Covid-19 Detection Using CT Scan based on Gray Level Co-Occurrence Matrix

Mater Today Proc. 2021 Apr 27. doi: 10.1016/j.matpr.2021.04.224. Online ahead of print.

Abstract

The Coronavirus pandemic is one of the biggest problems the world has faced in the 21st century and this virus is a virus that infects the lung and causes breathing problems. In this research the program is designed for the purpose of reading images of the type CT scan, this study used 654 case these cases split in to two classes (infect , not infect), there are two phases in this study, training phase and testing phase.
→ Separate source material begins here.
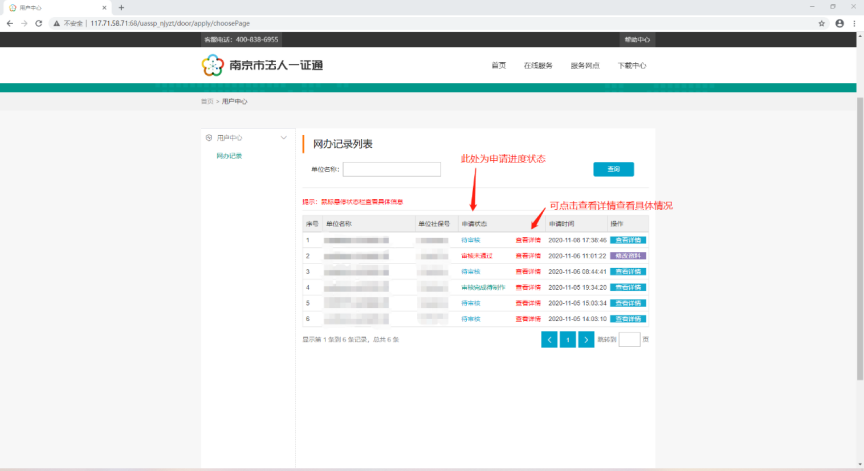
Task: Collapse the 用户中心 sidebar section chevron
Action: [283, 138]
After training the training data store in database, the second phase is testing at first is pre-processing step which increase contrast, then remove lung by labelling the most contrast connected pixels and subtract labelling pixels from original image, the next step is noise removal by applying three filters (mean, median, Gaussian), after that applying gray level co-occurrence matrix (GLCM) in four directions (0°,45°,90° and 135°), then extract features from GLCM, in this study 10 features was extracted from each GLCM matrix, then compare between testing features and training database to specify the case is infect or not, in this study get accuracy 94% for detect the location of infection and detect the lung is infect or not.

Keywords: COVID-19; CT scan; GLCM; Haralick Features.